Simple Questions Hard-to-find answers

Hello there. I’m learning CUDA, and I cannot find the answer for some simple questions.

First, a block of threads is assigned to each core or to each multiprocessor? For instance, I have a GTX 465. It has 11Multiprocessors and 32 Cores on each MP, that gives 352 cores. Would it be better to have eleven blocks ou 352 ones? There’s a example of this in the Programming Guide, but it doesn’t say anything about how MPs relate to all this.

Second, if I call two kernels, one followed by the other, the synchronize automatically or I have to call cudaThreadSynchronize()?

Ex:

kernel1 <<< nblocks, nthreads>>> (var1,var2,var3); //say that var 3 is changed here 

// Do I have to put the cudaThreadSynchronize() here?

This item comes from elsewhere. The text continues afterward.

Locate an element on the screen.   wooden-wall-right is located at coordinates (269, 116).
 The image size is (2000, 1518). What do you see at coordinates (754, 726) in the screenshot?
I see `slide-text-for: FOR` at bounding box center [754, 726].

kernel2 <<< nblocks, nthreads >>>(var1,var3,var4,var5);

Notice that there’s some dependecy here.

Thanks in advance.

A block runs on a multiprocessor, a thread runs on a core of an multiprocessor.
But it is generally good practise to overload multiprocessors either by running large blocks (with many threads say 256 or 512) or many smaller blocks. In the end you want to have something like 8 warps (32 threads) per multiprocessor, so in your instance with 11 multriprocs you will want to start 11832 threads totoal (roughly 3000 threads) distributed over at least 11 blocks. It is also advisable to either have many more blocks than there are multiproccesors or a multiple of the number of multiprocs.

Kernels which are not explicitely run through different “streams” (which they are not in your example) are not executed in parallel. A kernel has to wait until a already running kernel is finished. Hence between your two kernels there is an implicit ThreadSynchronize just before your second kernel.

Ceearem

So, should I have at least 2816 threads, over 11*n blocks, where n is a natural number, to achieve maximum performance? Are the warps automatically divided?